Марксу. Он обычно выбирал столик у низкого окна, выходящего на запад. Хозяин разносил посетителям кружки с имбирным пивом и тарелки с хлебом и сыром. Вдали из окон открывался вид на Хайгетскую возвышенность, поросшую деревьями и диким кустарником. На ней находилось кладбище. Белые памятники и надгробья четко вырисовывались среди свежей зелени.

Женнихен и Лаура играли в лапту на густой траве. К ним присоединились Мавр и его товарищи. Долго не умолкал тогда веселый смех.

Совсем уже стемнело, когда, насладившись в полной мере воскресным отдыхом, все отправились домой. Усталые девочки шли подле отца и матери.

Воскресенье проходило быстрее всех других дней недели.

В 1856 году несколько сот талеров, доставшихся по наследству после смерти Каролины фон Вестфален, дали возможность семье Маркса переехать из «старой дыры», как называл Карл Дин-стрит, в более здоровую, отдаленную от центра, расположенную в холмистой и зеленой части города местность и поселиться впервые за все годы пребывания в Лондоне в отдельном удобном небольшом домике. Арендная плата за квартиру в районе Ридженс-парка, в северной части столицы, составляли 36 фунтов стерлингов в год. Это была дорогая цена, но Женни получила еще одно небольшое наследство от родственников в Шотландии, и вся семья смогла ненадолго передохнуть в более сносных условиях.

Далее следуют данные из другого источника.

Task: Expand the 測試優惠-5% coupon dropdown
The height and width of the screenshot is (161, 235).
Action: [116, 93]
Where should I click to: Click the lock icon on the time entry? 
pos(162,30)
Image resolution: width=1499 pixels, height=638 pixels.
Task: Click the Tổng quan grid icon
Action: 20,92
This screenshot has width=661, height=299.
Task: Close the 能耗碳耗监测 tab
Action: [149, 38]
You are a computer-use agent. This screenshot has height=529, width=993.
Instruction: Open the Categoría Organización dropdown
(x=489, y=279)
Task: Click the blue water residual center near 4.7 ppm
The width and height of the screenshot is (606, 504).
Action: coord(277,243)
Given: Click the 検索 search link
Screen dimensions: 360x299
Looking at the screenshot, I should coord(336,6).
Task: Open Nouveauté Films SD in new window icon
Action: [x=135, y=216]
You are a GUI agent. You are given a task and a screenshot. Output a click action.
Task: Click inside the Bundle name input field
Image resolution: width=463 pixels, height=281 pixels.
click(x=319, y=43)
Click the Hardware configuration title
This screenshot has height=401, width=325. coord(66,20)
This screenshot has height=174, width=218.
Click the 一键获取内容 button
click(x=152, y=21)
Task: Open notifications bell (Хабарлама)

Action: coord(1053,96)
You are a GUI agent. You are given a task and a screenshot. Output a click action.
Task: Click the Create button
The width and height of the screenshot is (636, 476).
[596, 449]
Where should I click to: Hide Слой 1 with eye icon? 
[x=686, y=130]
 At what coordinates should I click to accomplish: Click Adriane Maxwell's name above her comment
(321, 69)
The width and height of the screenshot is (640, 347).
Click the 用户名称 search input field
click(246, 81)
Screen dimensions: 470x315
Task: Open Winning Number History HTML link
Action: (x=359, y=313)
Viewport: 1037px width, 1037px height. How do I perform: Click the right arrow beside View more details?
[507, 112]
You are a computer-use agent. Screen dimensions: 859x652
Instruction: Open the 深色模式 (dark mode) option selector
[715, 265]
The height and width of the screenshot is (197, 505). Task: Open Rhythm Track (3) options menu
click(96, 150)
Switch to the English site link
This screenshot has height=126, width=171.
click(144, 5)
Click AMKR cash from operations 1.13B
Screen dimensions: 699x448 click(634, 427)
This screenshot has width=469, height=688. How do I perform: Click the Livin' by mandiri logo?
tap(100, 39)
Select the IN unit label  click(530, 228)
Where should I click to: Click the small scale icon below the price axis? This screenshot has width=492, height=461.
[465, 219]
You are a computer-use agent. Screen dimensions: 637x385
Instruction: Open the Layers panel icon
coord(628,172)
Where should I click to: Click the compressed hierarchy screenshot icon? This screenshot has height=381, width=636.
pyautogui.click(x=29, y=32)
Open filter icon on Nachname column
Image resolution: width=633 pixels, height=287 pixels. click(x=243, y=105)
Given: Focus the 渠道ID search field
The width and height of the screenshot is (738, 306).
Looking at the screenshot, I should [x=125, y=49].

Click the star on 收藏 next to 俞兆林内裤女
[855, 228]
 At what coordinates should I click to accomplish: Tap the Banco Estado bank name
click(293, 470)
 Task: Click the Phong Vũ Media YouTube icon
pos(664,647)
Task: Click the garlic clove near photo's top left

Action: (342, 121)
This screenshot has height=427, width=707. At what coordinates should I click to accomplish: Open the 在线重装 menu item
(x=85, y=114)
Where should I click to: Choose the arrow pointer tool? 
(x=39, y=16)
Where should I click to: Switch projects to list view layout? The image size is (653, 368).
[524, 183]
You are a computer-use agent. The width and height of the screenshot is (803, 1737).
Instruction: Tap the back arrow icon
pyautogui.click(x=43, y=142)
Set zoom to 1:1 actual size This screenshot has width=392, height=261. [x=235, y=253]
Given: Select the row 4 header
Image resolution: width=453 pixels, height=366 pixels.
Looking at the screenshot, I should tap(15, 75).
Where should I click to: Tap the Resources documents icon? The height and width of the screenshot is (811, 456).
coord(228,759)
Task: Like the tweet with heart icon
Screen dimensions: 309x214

Добраться к миниатюрному домику, где поселился Маркс, было трудно. Графтон Террас Мэйтленд-парк совсем не походила на обычную улицу большого города. Это был пустырь, на котором среди нагромождения камня, глины, выкорчеванных пней и мусорных куч стояло несколько домов. Настоящей дороги к ним не было. Все вокруг находилось в процессе возникновения и стройки.

Если шел дождь, столь частый в Лондоне, пройти по глинистой, скользкой почве было сущим испытанием для жителей Графтон Террас. Грязь густо облепляла ноги, мешала двигаться. С сумерек улица погружалась в непроглядный мрак, так как ни одного газового фонаря на ней еще не было. Но Женни с добрым юмором относилась ко всем неудобствам нового местожительства и радовалась от всей души светлому домику, казавшемуся ей дворцом после темного жилища на Дин-стрит.

«Это поистине княжеская квартира, — писала Женни, — по сравнению с прежними дырами, в которых нам приходилось жить, хотя все ее устройство обошлось немногим более 40 фунтов стерлингов… Я казалась себе прямо-таки величественной в нашей уютной гостиной. Все белье и остатки прежнего величия были выкуплены из ломбарда, и я с удовольствием вновь пересчитала камчатные салфетки еще старинного шотландского происхождения. Впрочем, великолепие длилось недолго, пришлось снова снести одну вещь за другой в «поп-хаус» (так дети называют таинственный дом с тремя шарами): все же мы успели порадоваться окружающему нас житейскому уюту».